Страх потерять любимую женщину поселился в нем давно. Бах даже не мог бы вспомнить, когда этот страх впервые обнаружился в его организме. Но каждый раз, в красках представляя себе исчезновение Клары, Бах чувствовал, как мышцы его схватывает озноб: мускулы и сочленения словно медленно покрывались инеем, немея и теряя чувствительность. Из всех ощущений оставалось одно-единственное – холод. Этот холод пробирал щуплое тельце Баха и заставлял трястись – в меховой душегрейке или под жаркой периной, – обтекая по́том и покрываясь мурашками. Этот холод накатывал нежданно, в самые разные моменты: во время посадки яблоневых саженцев или сколачивания расшатавшихся досок ограды, во время выуживания сазанов из Волги или опрыскивания соломенной крыши солью. Бах бросал все: саженцы, сазанов, соль – и бежал искать Клару. Запыхавшийся, с мокрым лицом, находил ее; стоял рядом и смотрел, не в силах вымолвить ни слова. Она не ругалась – просто улыбалась в ответ. Не будь этой спокойной и мудрой улыбки, сердце Баха давно поизносилось бы в страхе, как изнашивается от долгой носки даже самый крепкий башмак.
* * *
Однажды ночью подумалось: стал как жадный гном, трясущийся над золотом. Как Удо Гримм, пытавшийся отгородить дочь ширмой от всего света. Из-за мысли этой долго не мог заснуть. А когда Кларино легкое дыхание на соседней подушке стало медленным и глубоким, выскользнул из-под перины, взял в охапку одежду и вышел в ясную морозную ночь. Решил сходить в Гнаденталь – один, без твердой цели или намерения. Минул год их уединенной жизни на хуторе – пришла пора осторожно выползти в мир и попробовать его на ощупь: изменилось ли в нем что-то? Можно ли вывести туда Клару – хотя бы на один день?
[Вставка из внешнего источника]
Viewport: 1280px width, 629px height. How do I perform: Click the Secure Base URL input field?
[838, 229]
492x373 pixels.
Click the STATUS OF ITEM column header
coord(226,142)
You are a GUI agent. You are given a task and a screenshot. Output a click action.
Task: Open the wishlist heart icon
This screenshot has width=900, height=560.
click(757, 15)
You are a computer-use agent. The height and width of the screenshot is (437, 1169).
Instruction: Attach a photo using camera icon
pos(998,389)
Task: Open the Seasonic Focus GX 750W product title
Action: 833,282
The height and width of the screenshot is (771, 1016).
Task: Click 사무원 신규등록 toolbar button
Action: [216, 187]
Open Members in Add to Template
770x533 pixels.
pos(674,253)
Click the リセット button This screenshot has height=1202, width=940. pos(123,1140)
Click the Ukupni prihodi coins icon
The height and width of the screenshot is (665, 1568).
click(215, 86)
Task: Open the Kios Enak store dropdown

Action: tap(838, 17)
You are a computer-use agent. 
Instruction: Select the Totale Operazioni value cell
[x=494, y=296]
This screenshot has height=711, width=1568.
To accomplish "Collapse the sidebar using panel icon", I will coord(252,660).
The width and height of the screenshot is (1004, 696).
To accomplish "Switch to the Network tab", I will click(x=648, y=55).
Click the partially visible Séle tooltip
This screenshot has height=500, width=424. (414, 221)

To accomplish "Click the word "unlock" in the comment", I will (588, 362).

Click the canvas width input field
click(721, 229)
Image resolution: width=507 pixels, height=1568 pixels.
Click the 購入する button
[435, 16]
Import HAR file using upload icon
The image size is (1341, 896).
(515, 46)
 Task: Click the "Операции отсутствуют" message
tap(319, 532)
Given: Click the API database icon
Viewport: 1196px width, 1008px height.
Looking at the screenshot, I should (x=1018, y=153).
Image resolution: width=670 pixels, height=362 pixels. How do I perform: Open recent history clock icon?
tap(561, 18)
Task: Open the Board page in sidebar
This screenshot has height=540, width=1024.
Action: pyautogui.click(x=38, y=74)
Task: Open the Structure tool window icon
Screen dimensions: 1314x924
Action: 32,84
Перебирался через Волгу долго, при свете белого месяца и белых же звезд, – показалось, что река стала шире, хотя быть этого, конечно, не могло. Заметил, что санный путь, который прокладывали обычно зимой по волжскому льду, в этом году хорошо наезженный, твердый – немало повозок прошло по нему в обе стороны, вверх и вниз по реке.
Снегоступы шагали по сугробам будто сами по себе, а Бах не отрываясь глядел на приближающийся Гнаденталь. Колония простиралась перед ним вся, от первого дома на окраине и до последнего, подвешенная к небу за черный шпиль колокольни. Дома были темны – спали. Спали и хлева, и сады; и только голубые свечи дыма из труб едва заметно изгибались и клонились куда-то вправо, словно искаженные отражения в кривом зеркале. Сонная картина эта была знакома, привычна – кроме того, что дымных столбов стало меньше обычного: топились отчего-то не все дома. Бах снял снегоступы, спрятал их в сугробе у пристани и вошел в спящее село.
Все здесь было, как помнил с юности: деревянные заборы ровны, беленые фасады чисты, наличники и двери нарядны. Лишь большой дом на главной улице – “дворец” мукомола Вагнера из крашеного саратовского кирпича (не дешевого саманного, а дорогого фабричного) под диковинной черепичной крышей – глядел странно: все стекла в окнах были выбиты, черными звездами зияли дыры. Бах подошел ближе. Забор палисадника исчез, кусты черноплодной рябины вытоптаны. Оборванные веревки плюща болтаются на стене запутанными концами. Чугунные перила крыльца покрыты слоем чего-то серого: показалось – плесень, оказалось – иней. В приоткрытую дверь уже надуло большой сугроб.